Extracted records
══════════
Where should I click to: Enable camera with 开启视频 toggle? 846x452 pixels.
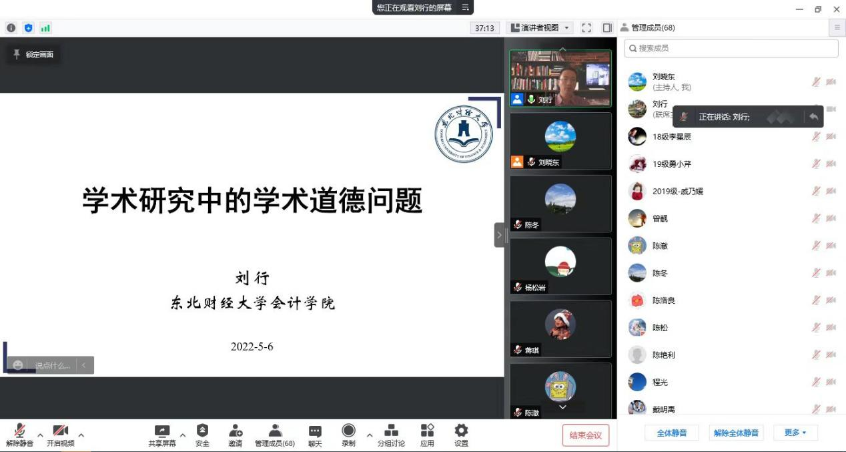pos(61,435)
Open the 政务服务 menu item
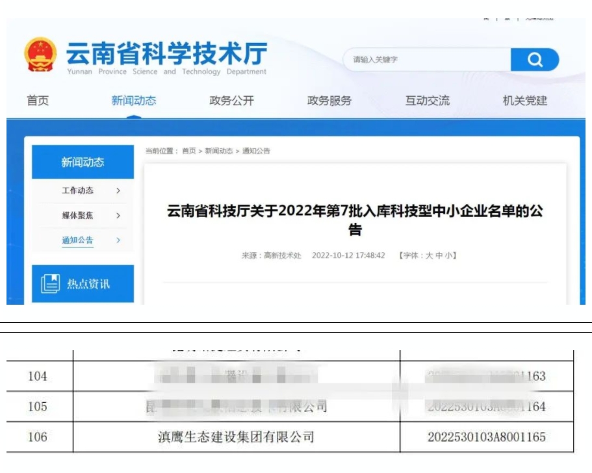Screen dimensions: 592x473 tap(329, 101)
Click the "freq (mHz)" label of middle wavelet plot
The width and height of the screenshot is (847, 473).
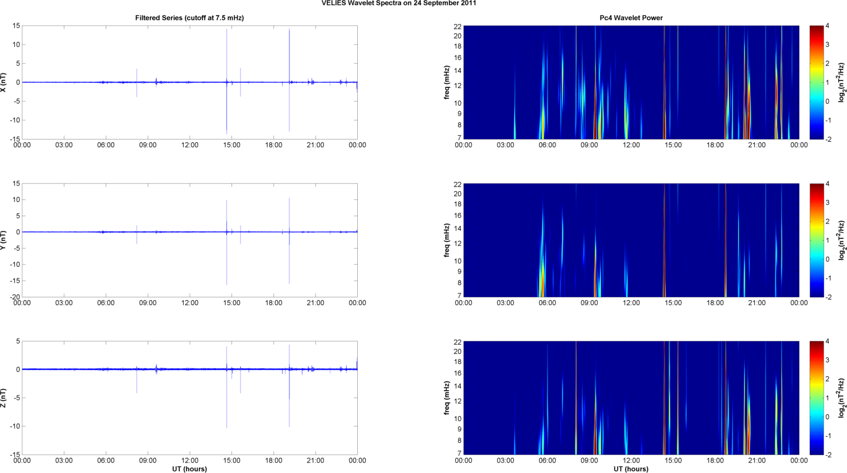point(446,240)
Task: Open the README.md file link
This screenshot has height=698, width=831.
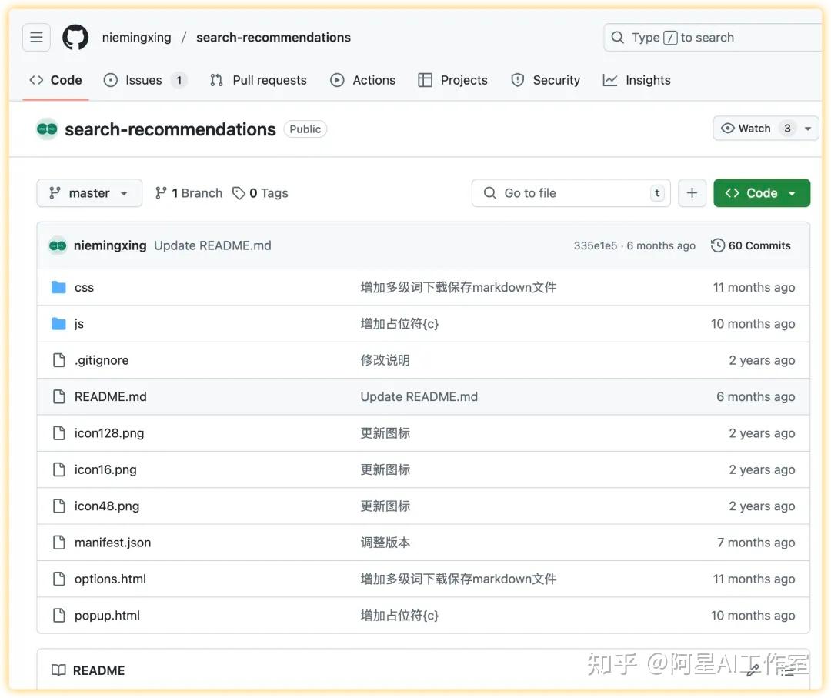Action: tap(110, 396)
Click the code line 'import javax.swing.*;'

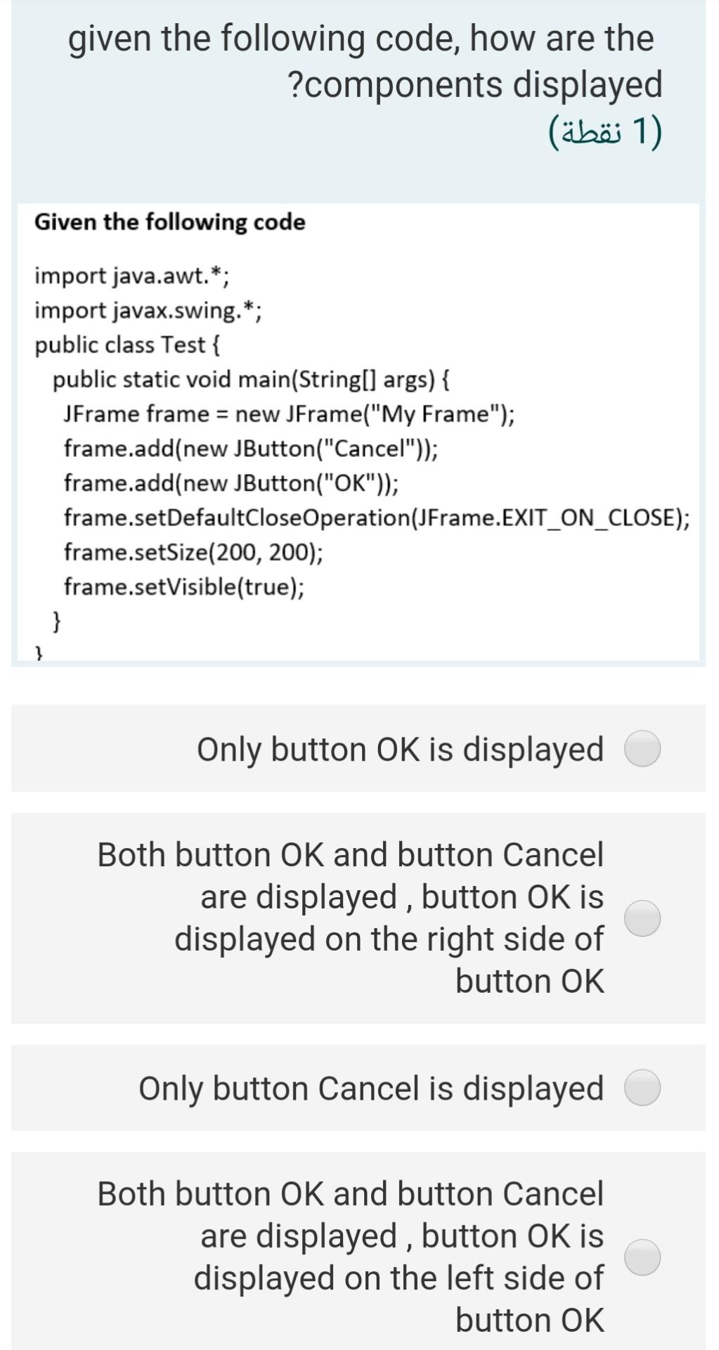pyautogui.click(x=149, y=309)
══════════
Problem requirements: Without copying any picture, repeat all of the entries exactly.

Exercise solution:
Where should I click to: Enable camera with 开启视频 toggle? 846x452 pixels.
pos(61,435)
Open the 政务服务 menu item
Screen dimensions: 592x473 tap(329, 101)
Click the "freq (mHz)" label of middle wavelet plot
The width and height of the screenshot is (847, 473).
point(446,240)
Task: Open the README.md file link
This screenshot has height=698, width=831.
Action: tap(110, 396)
Click the code line 'import javax.swing.*;'

pyautogui.click(x=149, y=309)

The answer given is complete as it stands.